## Work required
Work out how many lines in the entries below contain the string "logo". Reply with that figure alone.

-- Given data follows --

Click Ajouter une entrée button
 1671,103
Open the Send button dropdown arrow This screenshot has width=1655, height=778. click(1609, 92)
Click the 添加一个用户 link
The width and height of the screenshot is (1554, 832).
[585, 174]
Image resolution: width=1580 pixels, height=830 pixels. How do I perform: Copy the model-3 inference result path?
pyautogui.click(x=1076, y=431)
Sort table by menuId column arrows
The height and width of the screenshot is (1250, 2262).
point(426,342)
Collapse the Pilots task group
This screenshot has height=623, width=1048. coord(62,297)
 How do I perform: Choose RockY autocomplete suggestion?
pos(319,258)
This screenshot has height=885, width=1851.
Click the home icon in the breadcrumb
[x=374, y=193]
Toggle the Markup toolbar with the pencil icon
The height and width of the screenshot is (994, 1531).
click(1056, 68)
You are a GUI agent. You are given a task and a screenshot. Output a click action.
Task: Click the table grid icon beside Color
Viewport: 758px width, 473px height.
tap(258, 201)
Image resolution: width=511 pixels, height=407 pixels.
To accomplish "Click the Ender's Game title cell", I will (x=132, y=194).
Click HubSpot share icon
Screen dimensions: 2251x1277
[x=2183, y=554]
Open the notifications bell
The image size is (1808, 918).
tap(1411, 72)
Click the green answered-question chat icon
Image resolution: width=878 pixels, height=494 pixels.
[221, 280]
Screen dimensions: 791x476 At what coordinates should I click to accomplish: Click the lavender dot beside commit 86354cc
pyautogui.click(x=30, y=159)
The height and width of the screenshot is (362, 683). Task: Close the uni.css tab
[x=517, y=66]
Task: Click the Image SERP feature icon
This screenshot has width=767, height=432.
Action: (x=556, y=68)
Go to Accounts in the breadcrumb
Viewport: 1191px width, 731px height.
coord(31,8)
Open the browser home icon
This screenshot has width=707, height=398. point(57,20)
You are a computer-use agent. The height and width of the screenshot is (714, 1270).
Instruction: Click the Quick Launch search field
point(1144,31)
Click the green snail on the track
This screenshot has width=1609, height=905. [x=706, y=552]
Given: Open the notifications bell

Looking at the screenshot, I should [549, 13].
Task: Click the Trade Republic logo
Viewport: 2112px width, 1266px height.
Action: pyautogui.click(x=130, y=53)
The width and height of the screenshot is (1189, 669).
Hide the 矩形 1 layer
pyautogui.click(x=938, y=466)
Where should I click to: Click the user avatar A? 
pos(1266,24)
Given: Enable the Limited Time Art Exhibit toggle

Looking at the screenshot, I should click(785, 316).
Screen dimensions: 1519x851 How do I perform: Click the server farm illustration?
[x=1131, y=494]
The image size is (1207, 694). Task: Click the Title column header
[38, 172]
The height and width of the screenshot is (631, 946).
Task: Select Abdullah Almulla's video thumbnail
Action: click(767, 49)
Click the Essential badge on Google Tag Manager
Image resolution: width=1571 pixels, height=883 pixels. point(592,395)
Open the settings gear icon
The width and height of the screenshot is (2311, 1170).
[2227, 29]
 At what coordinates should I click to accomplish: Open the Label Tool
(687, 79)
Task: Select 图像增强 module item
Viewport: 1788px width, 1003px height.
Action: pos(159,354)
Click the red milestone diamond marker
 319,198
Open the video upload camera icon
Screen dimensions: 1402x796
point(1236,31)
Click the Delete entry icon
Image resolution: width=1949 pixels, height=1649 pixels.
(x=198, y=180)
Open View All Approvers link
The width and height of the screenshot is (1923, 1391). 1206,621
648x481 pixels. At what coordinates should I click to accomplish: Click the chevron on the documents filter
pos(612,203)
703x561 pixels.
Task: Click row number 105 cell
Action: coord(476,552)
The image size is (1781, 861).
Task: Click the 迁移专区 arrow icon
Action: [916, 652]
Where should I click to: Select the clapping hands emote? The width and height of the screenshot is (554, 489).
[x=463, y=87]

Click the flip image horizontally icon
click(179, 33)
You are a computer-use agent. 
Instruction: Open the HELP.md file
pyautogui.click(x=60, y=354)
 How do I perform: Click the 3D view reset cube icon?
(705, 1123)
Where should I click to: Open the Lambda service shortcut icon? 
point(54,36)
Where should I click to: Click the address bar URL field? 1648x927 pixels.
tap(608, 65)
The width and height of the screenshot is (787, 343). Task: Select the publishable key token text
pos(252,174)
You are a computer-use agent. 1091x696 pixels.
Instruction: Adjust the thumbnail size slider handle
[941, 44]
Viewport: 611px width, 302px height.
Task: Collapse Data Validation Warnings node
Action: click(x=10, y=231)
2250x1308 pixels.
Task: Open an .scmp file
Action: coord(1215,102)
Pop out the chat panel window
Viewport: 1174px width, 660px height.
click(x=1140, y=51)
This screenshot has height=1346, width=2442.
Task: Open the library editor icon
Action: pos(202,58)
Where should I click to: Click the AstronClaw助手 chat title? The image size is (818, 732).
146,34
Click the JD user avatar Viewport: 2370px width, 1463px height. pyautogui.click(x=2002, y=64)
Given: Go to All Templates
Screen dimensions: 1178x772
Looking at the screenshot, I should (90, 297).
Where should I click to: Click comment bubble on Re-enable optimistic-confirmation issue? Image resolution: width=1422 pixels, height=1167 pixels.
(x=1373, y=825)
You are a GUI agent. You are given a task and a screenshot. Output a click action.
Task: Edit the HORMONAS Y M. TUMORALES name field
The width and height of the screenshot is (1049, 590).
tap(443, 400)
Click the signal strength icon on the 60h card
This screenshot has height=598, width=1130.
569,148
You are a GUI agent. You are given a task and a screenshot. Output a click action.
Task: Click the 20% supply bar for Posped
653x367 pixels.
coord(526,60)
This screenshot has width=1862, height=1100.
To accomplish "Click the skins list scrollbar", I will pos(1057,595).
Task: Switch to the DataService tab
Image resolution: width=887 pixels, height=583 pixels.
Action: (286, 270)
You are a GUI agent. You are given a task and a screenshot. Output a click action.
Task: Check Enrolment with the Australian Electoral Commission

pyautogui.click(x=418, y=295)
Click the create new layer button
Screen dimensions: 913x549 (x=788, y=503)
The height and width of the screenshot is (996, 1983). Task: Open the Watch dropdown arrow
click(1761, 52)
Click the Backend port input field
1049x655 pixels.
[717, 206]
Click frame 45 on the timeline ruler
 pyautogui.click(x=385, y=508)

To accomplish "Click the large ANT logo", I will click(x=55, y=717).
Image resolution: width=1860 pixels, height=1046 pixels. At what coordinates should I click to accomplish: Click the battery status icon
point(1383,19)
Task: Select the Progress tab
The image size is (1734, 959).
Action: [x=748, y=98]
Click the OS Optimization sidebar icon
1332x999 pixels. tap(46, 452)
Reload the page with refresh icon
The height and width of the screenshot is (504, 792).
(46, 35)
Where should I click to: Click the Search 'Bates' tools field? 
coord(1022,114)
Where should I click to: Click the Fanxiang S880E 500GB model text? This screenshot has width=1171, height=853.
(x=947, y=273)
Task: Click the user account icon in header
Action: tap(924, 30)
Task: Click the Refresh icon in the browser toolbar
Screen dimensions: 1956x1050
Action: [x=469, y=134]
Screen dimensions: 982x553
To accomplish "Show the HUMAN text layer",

-- Given data concluded --

## Output
2